Your goal |
Please put the entries from the line containing "Given: Uncheck the" through the line containing "Looking at the" into a two-column CSV headed instruction and response, with one row per entry giving its text and its answer, each in a single quoted field with line breaks turned into spaces. Leave the pictures out.

Data provided |
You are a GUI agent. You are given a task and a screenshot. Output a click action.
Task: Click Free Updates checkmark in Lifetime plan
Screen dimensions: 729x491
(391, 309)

* * *

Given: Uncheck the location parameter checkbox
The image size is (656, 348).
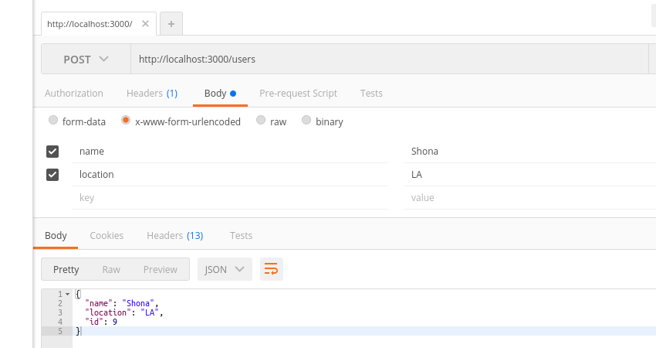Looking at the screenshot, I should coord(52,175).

...

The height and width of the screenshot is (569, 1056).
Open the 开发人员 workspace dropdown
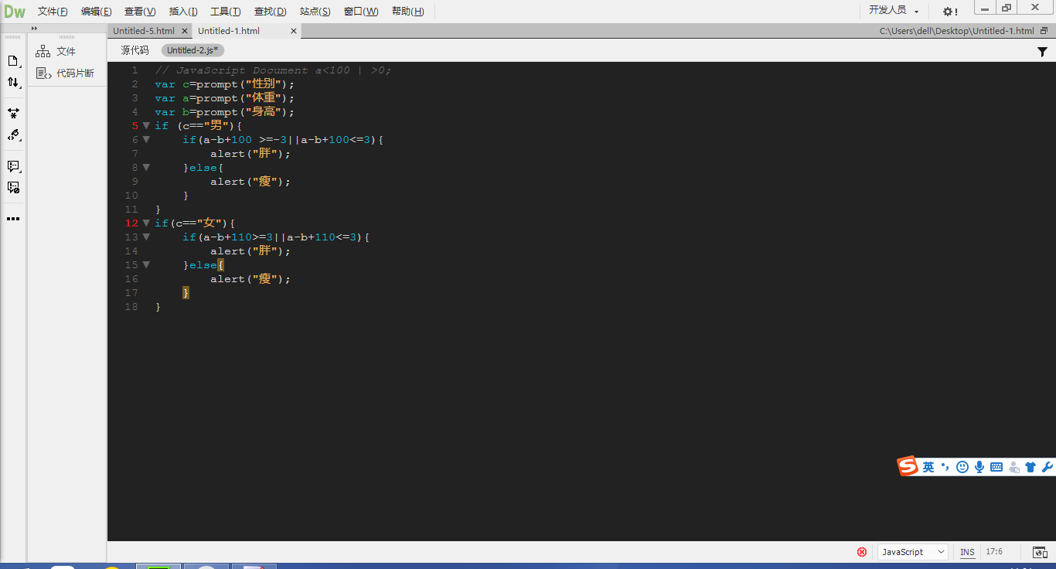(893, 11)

Exercise answer |
instruction,response
"Given: Uncheck the location parameter checkbox The image size is (656, 348).","Looking at the screenshot, I should coord(52,175)."